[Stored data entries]
-------------------------
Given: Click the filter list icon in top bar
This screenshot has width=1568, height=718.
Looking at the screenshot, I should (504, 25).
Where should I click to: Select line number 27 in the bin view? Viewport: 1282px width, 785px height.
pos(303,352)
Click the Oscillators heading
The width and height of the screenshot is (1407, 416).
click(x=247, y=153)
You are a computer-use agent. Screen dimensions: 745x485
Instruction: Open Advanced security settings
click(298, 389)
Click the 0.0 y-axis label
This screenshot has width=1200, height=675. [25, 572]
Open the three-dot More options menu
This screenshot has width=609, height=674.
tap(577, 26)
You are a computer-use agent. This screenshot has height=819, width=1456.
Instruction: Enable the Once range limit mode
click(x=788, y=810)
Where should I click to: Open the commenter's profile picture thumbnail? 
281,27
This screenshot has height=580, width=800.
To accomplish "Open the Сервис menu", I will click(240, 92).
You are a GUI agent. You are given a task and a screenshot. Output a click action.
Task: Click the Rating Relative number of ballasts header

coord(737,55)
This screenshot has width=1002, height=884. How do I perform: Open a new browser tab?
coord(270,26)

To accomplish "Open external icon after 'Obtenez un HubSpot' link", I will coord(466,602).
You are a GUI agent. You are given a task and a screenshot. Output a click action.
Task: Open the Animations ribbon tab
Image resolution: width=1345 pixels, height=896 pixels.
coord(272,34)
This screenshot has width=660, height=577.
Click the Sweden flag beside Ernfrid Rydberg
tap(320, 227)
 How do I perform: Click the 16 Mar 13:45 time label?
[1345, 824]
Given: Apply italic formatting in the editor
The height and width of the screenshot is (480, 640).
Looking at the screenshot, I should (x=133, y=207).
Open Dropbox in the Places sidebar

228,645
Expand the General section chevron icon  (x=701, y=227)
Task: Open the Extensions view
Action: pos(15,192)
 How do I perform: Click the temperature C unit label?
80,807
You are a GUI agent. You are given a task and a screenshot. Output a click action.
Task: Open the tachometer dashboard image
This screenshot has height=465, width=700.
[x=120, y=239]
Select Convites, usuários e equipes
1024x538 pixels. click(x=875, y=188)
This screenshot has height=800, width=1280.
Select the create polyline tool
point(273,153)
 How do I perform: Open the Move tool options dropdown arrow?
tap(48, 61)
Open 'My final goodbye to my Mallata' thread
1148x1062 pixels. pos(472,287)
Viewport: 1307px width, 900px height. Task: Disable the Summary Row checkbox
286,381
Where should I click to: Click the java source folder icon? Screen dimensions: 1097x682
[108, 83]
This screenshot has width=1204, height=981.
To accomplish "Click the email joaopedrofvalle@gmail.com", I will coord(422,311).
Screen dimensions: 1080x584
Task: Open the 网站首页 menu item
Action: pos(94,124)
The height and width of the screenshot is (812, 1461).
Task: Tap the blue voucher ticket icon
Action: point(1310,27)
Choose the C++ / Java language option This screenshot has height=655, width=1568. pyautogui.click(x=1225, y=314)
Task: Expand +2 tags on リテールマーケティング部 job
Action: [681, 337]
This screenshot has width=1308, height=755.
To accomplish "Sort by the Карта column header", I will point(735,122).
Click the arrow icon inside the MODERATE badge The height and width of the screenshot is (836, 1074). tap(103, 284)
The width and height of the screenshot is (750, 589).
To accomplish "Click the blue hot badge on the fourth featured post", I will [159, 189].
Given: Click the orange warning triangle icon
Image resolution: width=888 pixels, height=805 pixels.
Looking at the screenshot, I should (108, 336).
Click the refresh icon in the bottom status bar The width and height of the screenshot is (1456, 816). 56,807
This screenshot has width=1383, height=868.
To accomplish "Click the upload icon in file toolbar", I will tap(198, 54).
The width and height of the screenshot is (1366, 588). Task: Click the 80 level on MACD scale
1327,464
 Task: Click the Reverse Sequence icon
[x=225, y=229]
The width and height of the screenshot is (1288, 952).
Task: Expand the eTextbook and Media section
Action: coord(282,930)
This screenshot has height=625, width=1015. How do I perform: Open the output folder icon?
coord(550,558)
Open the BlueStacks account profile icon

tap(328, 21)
-------------------------
THE PROBLEM
List each line of the records above that contains the word "number".

WRITTEN ANSWER
Where should I click to: Select line number 27 in the bin view? Viewport: 1282px width, 785px height.
Task: Click the Rating Relative number of ballasts header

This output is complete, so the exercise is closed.